So he decided to kill Sam Hervey. With Hervey out of the way, Joe Berne would own the deposit. There would be no division of the take. The fact that Sam Hervey had been his friend did not even enter Joe Berne's mind.
Murder in space is not easy. The Space Patrol is nosy about those things. Joe Berne knew that Sam Hervey's death had to appear accidental; as soon as Berne filed claim for mining rights, the SP would be extremely interested in the manner of his partner's death.
There was no question of disposing of the body—not in space. In the boiling heat of the Venusian jungles, perhaps, it would have been easy; there the bodies of earthlings rotted and were gone. But out here in the frigid void between Mars and Jupiter, the dead remain unchanged through eternity. Neither could Hervey's body be jettisoned in space; held by the attraction of the ship, it would slowly circle the SS-114 like a horrible toy on a string, a mute accusation against a murderer.... Nor could the body be buried on an asteroid; Space Service demanded that its dead be brought home whenever humanly possible. Berne could not conceive of any circumstances that could arise in the Asteroid Belt that could adequately explain to the Service and the SP why Sam Hervey was not brought home.

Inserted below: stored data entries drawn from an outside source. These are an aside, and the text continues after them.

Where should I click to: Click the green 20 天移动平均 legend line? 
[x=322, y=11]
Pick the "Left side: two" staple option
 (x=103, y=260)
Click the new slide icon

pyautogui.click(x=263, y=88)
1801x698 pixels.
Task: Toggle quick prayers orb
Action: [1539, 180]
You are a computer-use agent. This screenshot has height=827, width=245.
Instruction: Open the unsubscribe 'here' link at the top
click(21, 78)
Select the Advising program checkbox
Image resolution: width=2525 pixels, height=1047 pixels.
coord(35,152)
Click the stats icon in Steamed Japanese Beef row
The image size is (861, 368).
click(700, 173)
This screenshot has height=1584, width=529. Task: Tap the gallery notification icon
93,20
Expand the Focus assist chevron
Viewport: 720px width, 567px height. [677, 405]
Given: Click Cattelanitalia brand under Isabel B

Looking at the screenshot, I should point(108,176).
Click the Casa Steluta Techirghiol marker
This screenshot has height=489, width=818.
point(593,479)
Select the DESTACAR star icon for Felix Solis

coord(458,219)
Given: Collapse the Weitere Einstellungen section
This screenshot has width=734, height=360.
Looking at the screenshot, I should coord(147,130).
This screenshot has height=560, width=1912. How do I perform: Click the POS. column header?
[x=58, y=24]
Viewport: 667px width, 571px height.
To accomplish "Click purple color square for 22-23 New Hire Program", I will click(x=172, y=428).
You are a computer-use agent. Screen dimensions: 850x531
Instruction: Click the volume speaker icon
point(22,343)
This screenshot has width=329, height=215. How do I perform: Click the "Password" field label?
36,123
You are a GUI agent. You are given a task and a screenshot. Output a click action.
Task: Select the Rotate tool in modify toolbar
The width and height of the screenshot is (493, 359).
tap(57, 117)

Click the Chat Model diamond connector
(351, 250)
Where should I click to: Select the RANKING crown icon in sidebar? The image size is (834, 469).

SS-114 would have to land at Mars Terminal with her engineer still aboard, frozen solid in the hold, testifying to the accident that killed him....
The great beacon of Astarea Station pulsed steadily into the star-hung void. Sam Hervey finished his service check list and watched Joe Berne scribbling furiously at his desk, his powerful shoulders hunched over the paper. Berne looked up and found his partner's pale blue eyes on him, saw the amusement in the space-burned, homely face.
"Don't you ever get tired of figuring how you're going to spend your money?" Hervey asked. He pushed away the dinner plates and relaxed in his seat. He belched quietly, tamped tobacco in his old pipe, and blew a reflective cloud of blue smoke at Berne. Berne felt a flash of annoyance.
"No," he said, shortly. "I've been poor too long. There are so many things I want, I don't even know where to start."
"A new-model helicopter, most likely," Hervey said easily. "You want a red one or a yellow one? And a permanent membership at one of the sexier pleasure domes at Luna City, complete with blonde, maybe?"
Hervey was making fun of him. Berne felt his fists clench and the muscles bunch in his shoulders. Watch it, he told himself.